#### Teks Sumber
═══
Semangat Grafitti dan Kebebasan di Galeri Tiga Hari

| dilihat 2190

JAKARTA, AKARPADINEWS.COM | ADA kejutan yang berbeda dari Galeri Cipta III Taman Ismail Marzuki, yang berubah menjadi ruang dan pameran “Galeri Tiga Hari: Aksi Partisipasi”. Dari pemandangan di luar galeri saja, bisa terlihat aksi berbeda dalam pembukaan pameran (12/2) yang diapresiasi luar biasa oleh seniman dan pengunjung yang nota bene dari anak muda.

Para anak muda ini melukis, menulis, merespon, mencoret-coret bahkan menempelkan karya lain di dinding galeri. Hasil karya-karya spontanitas mereka diiringi hentakan musik progresif yang mampu memperlihatkan visual grafiti menarik sebagai bentuk ekspresi dan aktualisasi kebebasan visual.  

Sudah menjadi tradisi setiap galeri, ketika memasuki galeri sebagai ruang pameran, akan terlihat aturan bagi pengunjung: dilarang menyentuh karya (hanya sekedar untuk dilihat dan dinikmati mata). Pengunjung pameran adalah subyek yang pasif saat menikmati karya. Melalui pameran “Galeri Tiga Hari” pengunjung ditempatkan sebagai subyek aktif dan utama untuk berekpresi dan menyampaikan gagasannya.
═══
#### Cuplikan Data
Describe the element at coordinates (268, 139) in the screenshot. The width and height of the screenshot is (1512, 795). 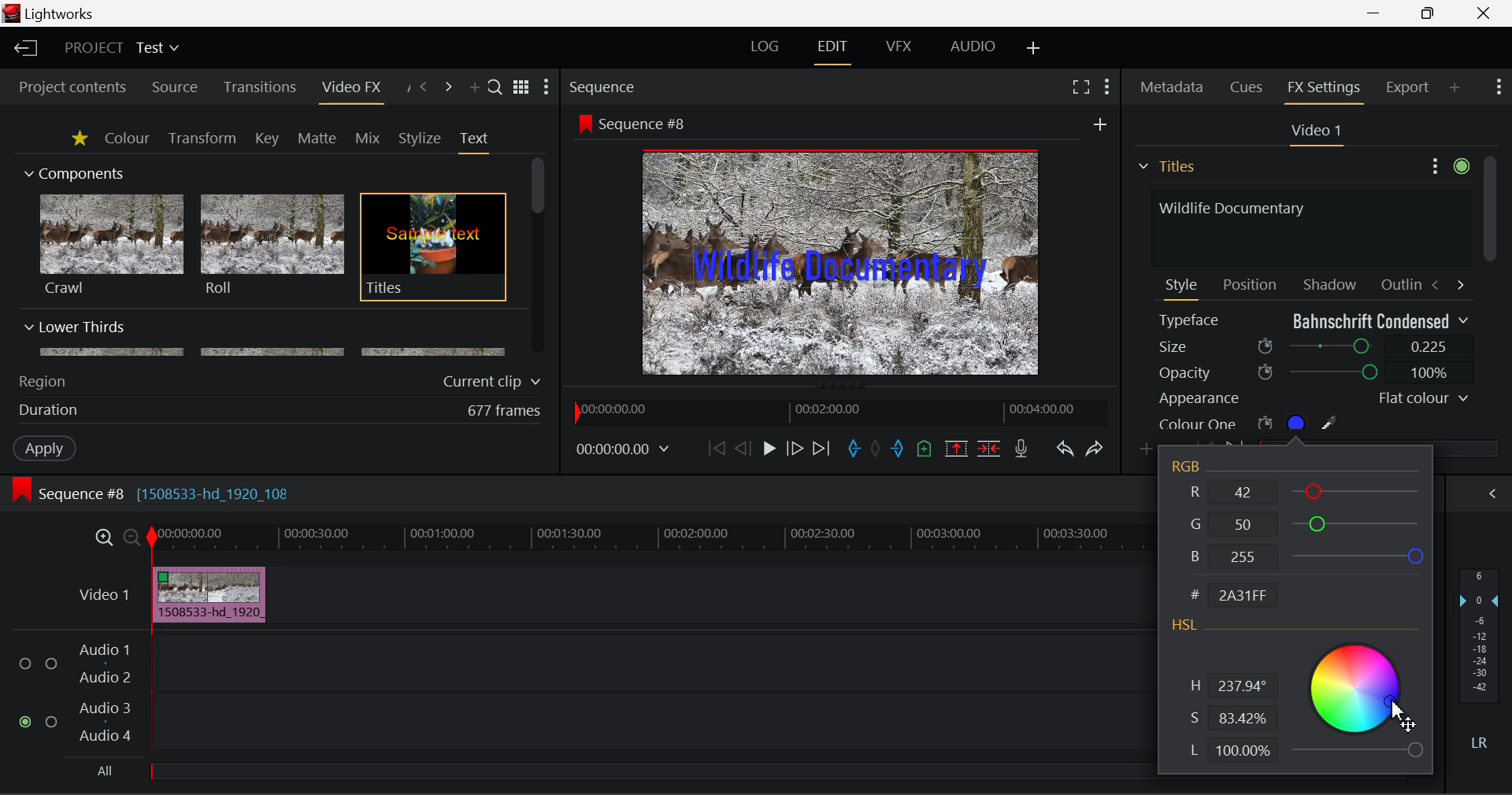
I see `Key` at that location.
═══
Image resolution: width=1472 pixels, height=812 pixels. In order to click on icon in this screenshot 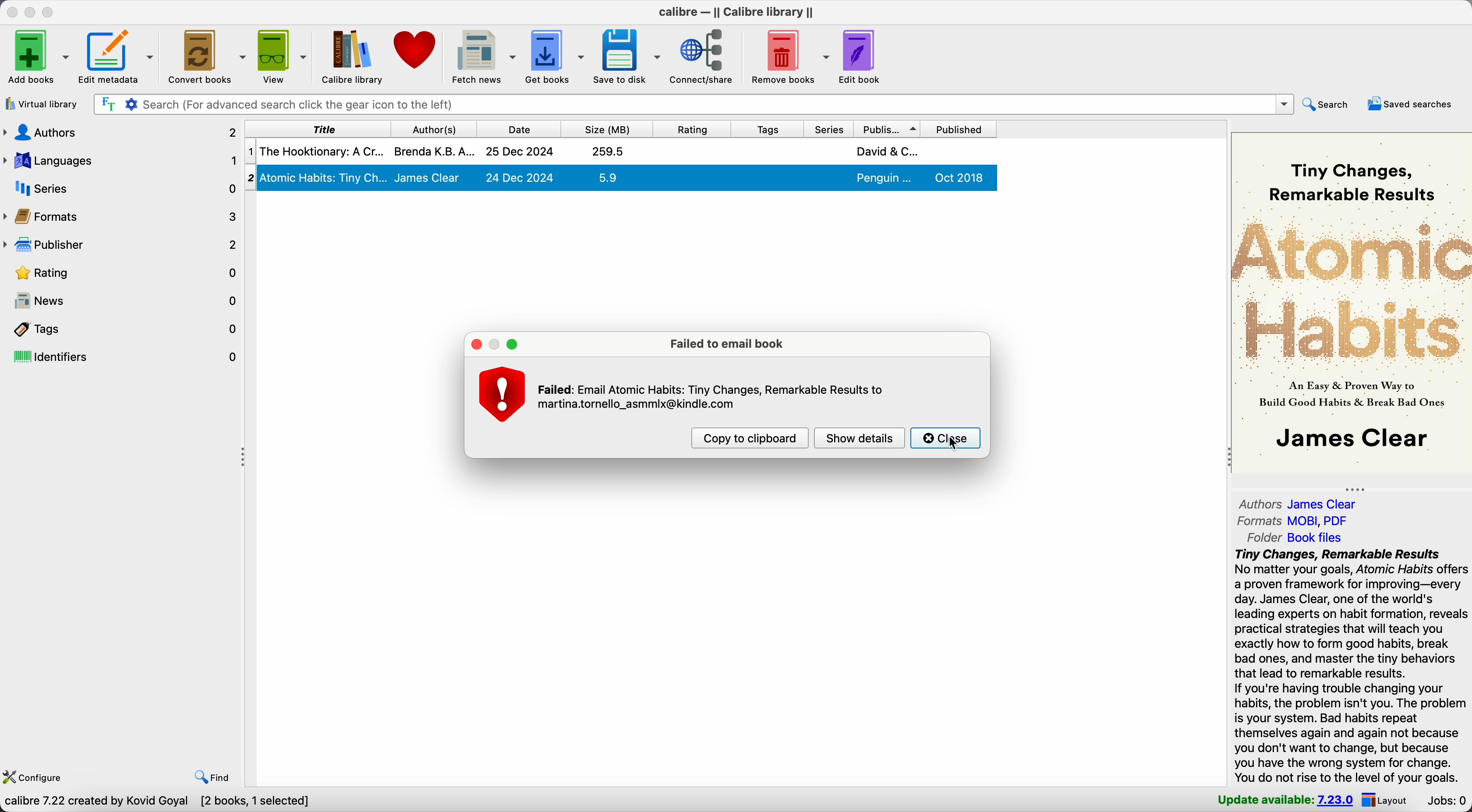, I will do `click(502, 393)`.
═══
#### Tugas Anda
Tuliskan lanjutan teks sumber tentang pameran Galeri Tiga Hari di Taman Ismail Marzuki, dimulai tepat setelah kalimat terakhirnya.

#### Jawaban yang Diharapkan
 “Kita terinspirasi dari grafitti dan semangat kebebasan” tutur Andi RhaRhaRha, salah satu seniman penggagas. Dimulai dari diskusi-diskusi yang dipimpin Prof. Rudy Harjanto sebagai pakar komunikasi dan seniman yang terkenal dengan keasikannya mengambil pendidikan  di berbagai kampus di Indonesia.

Gagasan tentang aksi ini di mulai oleh Prof Rudy dan seniman-seniman muda dari berbagai komunitas  dengan menggelar diskusi intern di berbagai tempat sembari menikmati kuliner. Isu-isu yang dibicarakan seputar seni rupa dengan seliweran berbagai pertanyaan seperti: Pernahkah penonton menuntut agar Ia boleh meraba, menempelkan sesuatu, menggoreskan garis, menggambar bunga pada karya yang dipamerkan? Mungkinkah pengunjung membawa karya mereka sendiri lalu memajangnya di ruang tempat pameran berlangsung? Mengapa ini tak boleh, itu dilarang?  Dari pertanyaan-pertanyaan ini akhirnya melahirkan gagasan Galeri Tiga Hari: Aksi dan Partisipasi. Selain itu digelar pula diskusi dan presentasi pada Jumat (13/2) pukul 20.00 dan Sabtu (14/2) pukul 15.00 di Galeri Cipta III.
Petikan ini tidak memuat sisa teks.